地理范围:数据主要涉及印度尼西亚的社会政治话题,特别是与UGM大学学生代表相关。
数据维度:数据集包含多个字段,包括推文发布时间(created_at)、推文ID(id_str)、推文内容(full_text)、引用计数(quote_count)、回复计数(reply_count)、转发计数(retweet_count)、点赞计数(favorite_count)、语言(lang)、用户ID(user_id_str)、对话ID(conversation_id_str)、用户名(username)和推文链接(tweet_url)。

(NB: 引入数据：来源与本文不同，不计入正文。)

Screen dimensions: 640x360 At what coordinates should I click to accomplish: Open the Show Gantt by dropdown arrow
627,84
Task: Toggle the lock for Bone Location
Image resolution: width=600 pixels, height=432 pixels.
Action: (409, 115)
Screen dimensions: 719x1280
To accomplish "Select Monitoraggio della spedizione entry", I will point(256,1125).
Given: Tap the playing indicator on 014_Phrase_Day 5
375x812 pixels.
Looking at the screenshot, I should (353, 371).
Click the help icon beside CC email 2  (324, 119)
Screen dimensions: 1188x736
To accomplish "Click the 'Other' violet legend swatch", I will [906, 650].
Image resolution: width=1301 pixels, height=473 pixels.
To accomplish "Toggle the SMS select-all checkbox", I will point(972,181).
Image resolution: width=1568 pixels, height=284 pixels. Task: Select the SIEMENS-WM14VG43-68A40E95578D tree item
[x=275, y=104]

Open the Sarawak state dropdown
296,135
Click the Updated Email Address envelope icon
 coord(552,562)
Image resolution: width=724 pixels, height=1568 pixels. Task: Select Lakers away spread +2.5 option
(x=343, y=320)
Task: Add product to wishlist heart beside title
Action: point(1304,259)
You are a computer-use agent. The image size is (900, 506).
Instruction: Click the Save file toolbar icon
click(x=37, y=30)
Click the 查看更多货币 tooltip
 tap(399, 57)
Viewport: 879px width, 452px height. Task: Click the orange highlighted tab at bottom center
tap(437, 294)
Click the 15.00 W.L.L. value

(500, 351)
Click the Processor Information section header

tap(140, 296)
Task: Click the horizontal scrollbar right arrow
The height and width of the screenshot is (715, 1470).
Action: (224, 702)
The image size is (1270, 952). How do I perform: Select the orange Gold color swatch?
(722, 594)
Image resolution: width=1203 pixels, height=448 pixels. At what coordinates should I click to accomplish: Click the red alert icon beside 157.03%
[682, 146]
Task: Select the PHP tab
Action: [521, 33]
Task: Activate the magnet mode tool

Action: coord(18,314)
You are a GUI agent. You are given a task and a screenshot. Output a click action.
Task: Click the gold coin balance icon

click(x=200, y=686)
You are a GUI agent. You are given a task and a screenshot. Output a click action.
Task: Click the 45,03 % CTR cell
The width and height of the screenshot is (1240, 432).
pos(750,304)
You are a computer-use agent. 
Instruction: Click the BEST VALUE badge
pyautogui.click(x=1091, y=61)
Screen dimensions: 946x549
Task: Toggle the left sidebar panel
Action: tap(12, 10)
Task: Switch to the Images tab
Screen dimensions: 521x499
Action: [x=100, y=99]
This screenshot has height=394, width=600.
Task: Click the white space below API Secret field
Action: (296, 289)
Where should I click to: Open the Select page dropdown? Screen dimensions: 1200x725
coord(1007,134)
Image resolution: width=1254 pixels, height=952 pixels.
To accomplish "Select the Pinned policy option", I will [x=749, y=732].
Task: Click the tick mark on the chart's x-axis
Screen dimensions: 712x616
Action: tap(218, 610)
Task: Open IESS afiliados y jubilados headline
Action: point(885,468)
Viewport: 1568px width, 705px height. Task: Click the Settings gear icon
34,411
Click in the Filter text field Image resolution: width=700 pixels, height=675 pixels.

数据格式:CSV格式,文件名为DATASET-TWITTER-STATEMENT-Ketua-BEM-UGM-INDONESIA-NEGARA-BESAR-JANGAN-SAMPAI-DIPIMPIN-OLEH-YANG-OTAK.csv,便于文本分析和社交媒体数据研究。
该数据集适用于社会科学研究、舆情分析、自然语言处理等领域。
数据用途概述:
该数据集具有广泛的应用潜力,特别适用于以下场景:
研究与分析:适用于社会学、政治学、传播学等领域的学术研究,例如,分析社交媒体上的政治观点传播、舆情演变、用户互动等。
行业应用:为媒体、政府、市场研究机构提供数据支持,用于监测公众舆论、评估政治人物形象、分析社会热点话题。
决策支持:支持政府部门、企业等机构进行舆情监控和风险评估,辅助决策制定。
教育和培训:作为社会科学、数据分析等相关课程的案例分析素材,帮助学生和研究人员了解社交媒体数据分析方法。
此数据集特别适合用于探索公众对政治人物和事件的看法,分析舆论的形成机制,并预测社会趋势。